### Job 1
Copy the part of the trip-planning post that runs from "On other hand, my" to "at the time.", word for word.

### Text extract
My friend came up with this idea. I think it will help many people. The idea
is that one put in how much they want to spend and how much time they have.
The site will show various travel or activity options that are possible. One
can further limit by parameters such as road trip only, out of state
destinations, in town activities, etc. Almost like travel agents.

I have been looking for something similar but haven't found it. My friend is a
great traveller and he and his wife have run out of places to visit. They just
want to explore new places.

On other hand, my wife & I are not so great travellers, we never know where to
go. We end up picking top destinations from TripAdvisor, then we find those a
bit too expensive or require too much travel time, etc. Sometimes we just want
to get out of town and not worry about where we are going.

For now, I have solved this problem for us by creating a spreadsheet, with a
list of places we had picked and estimate cost, best travel time, and ideal #
of days to spend there. But of course, this is for places we researched and
could not afford at the time.

------
xorcist
This article rings very true, but on the other hand I've thoguht the same
thing about a dozen other things that seemed dead until someone came along and
did what seemed impossible.

### Input records
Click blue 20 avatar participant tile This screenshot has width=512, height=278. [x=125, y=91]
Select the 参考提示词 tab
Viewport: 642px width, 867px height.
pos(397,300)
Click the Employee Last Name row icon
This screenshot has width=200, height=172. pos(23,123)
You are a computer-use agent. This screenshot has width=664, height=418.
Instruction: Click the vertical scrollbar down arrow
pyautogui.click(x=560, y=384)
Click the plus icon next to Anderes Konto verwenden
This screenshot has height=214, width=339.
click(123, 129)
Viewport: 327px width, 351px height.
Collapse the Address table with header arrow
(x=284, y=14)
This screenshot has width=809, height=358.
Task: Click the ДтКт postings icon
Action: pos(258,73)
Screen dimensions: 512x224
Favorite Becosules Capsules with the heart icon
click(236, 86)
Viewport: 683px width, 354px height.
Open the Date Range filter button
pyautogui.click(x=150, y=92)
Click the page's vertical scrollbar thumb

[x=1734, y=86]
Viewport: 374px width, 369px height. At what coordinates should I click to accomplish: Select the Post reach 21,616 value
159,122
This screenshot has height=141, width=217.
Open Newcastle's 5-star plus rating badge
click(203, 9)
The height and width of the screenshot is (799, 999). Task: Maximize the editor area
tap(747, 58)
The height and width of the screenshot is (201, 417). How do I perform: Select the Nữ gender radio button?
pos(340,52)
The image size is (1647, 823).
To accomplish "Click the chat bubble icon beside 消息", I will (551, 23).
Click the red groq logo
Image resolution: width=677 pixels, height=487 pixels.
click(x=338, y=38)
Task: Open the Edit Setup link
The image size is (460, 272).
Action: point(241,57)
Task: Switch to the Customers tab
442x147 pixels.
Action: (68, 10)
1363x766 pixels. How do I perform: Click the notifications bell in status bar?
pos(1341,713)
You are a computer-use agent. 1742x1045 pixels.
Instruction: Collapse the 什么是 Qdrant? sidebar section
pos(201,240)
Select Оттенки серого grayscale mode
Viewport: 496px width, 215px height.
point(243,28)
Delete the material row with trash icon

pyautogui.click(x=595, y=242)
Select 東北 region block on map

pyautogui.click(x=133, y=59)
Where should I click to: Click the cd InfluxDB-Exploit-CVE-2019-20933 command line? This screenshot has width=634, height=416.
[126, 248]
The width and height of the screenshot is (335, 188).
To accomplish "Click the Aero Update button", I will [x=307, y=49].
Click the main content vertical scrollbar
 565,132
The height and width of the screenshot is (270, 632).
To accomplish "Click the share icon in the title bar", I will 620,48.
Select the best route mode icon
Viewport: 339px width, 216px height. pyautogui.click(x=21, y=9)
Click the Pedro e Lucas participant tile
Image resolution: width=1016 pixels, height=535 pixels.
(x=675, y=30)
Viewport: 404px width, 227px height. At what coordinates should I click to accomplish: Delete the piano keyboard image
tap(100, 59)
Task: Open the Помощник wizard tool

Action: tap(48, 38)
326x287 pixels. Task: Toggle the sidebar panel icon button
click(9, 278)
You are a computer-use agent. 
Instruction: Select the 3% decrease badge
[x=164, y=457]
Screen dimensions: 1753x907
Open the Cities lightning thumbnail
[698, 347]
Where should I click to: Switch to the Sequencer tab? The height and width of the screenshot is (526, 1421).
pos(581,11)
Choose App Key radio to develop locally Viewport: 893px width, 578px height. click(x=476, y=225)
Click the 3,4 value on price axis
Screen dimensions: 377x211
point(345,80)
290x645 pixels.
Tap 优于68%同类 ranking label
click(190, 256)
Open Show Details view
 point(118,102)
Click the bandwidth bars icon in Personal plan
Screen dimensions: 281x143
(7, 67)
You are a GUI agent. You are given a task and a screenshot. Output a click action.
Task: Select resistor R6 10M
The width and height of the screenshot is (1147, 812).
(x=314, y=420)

### Job 2
Set down the entries from the line with "Task: Open the Edit Setup link" to the line with "[x=164, y=457]", both ends included, and write nothing else.

### Correct response 1
On other hand, my wife & I are not so great travellers, we never know where to
go. We end up picking top destinations from TripAdvisor, then we find those a
bit too expensive or require too much travel time, etc. Sometimes we just want
to get out of town and not worry about where we are going.

For now, I have solved this problem for us by creating a spreadsheet, with a
list of places we had picked and estimate cost, best travel time, and ideal #
of days to spend there. But of course, this is for places we researched and
could not afford at the time.

### Correct response 2
Task: Open the Edit Setup link
The image size is (460, 272).
Action: point(241,57)
Task: Switch to the Customers tab
442x147 pixels.
Action: (68, 10)
1363x766 pixels. How do I perform: Click the notifications bell in status bar?
pos(1341,713)
You are a computer-use agent. 1742x1045 pixels.
Instruction: Collapse the 什么是 Qdrant? sidebar section
pos(201,240)
Select Оттенки серого grayscale mode
Viewport: 496px width, 215px height.
point(243,28)
Delete the material row with trash icon

pyautogui.click(x=595, y=242)
Select 東北 region block on map

pyautogui.click(x=133, y=59)
Where should I click to: Click the cd InfluxDB-Exploit-CVE-2019-20933 command line? This screenshot has width=634, height=416.
[126, 248]
The width and height of the screenshot is (335, 188).
To accomplish "Click the Aero Update button", I will [x=307, y=49].
Click the main content vertical scrollbar
 565,132
The height and width of the screenshot is (270, 632).
To accomplish "Click the share icon in the title bar", I will 620,48.
Select the best route mode icon
Viewport: 339px width, 216px height. pyautogui.click(x=21, y=9)
Click the Pedro e Lucas participant tile
Image resolution: width=1016 pixels, height=535 pixels.
(x=675, y=30)
Viewport: 404px width, 227px height. At what coordinates should I click to accomplish: Delete the piano keyboard image
tap(100, 59)
Task: Open the Помощник wizard tool

Action: tap(48, 38)
326x287 pixels. Task: Toggle the sidebar panel icon button
click(9, 278)
You are a computer-use agent. 
Instruction: Select the 3% decrease badge
[x=164, y=457]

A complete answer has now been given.